The United States will continue to support the Non-Proliferation Treaty, or NPT, and work toward expanding its influence.
Non-proliferation and disarmament have been top priorities of the President since early in the first term, and have not lost their urgency in the second term.
The United States will continue to support the Non-Proliferation Treaty, or NPT, and work toward expanding its influence by signing on new members from the community of nations, said Acting Under Secretary for Arms Control and International Security Rose Gottemoeller.
“The grand bargain of the NPT, where nuclear weapon states pursue disarmament, non-nuclear weapon states abstain from the pursuit of nuclear weapons and all countries are able to access the benefits of peaceful nuclear energy, sets an enduring standard that is as relevant today as it was at the Treaty’s inception.”
Indeed, the United States remains gravely concerned about Iran, North Korea, and Syria, all of whom have violated their international obligations. “Addressing these compliance challenges is essential to preserving the integrity of the nonproliferation regime,” said Ms. Gottemoeller.
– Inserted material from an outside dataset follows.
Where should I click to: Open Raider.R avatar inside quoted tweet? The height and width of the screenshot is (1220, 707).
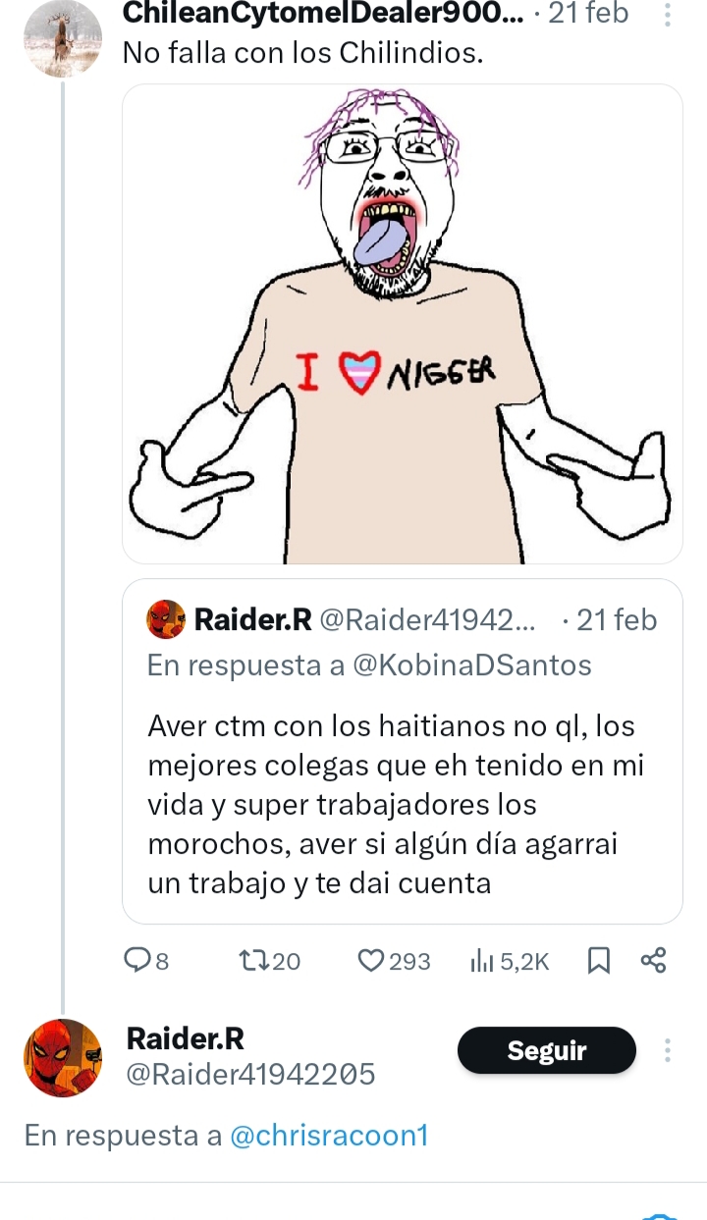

“The United States will . . . work with all Parties to discourage states from abusing the NPT’s withdrawal provision, a priority we share with many of our international partners.”
The United States is also working toward making good on its pledge to reduce the role of nuclear weapons in our defense strategy. “We are now exploring the possibilities of . . . . reductions in all categories of nuclear weapons -- strategic, non-strategic, deployed and non-deployed.”
And finally, our most immediate concern is “securing vulnerable nuclear materials in order to keep them out of hands of terrorists,” said Acting Under Secretary Gottemoeller.
“Over the course of the last 40 years, the NPT has taken some hits,” she said. “But it is precisely because of those hits that we have acquired the experience needed to deal more effectively with the challenge of nuclear proliferation.”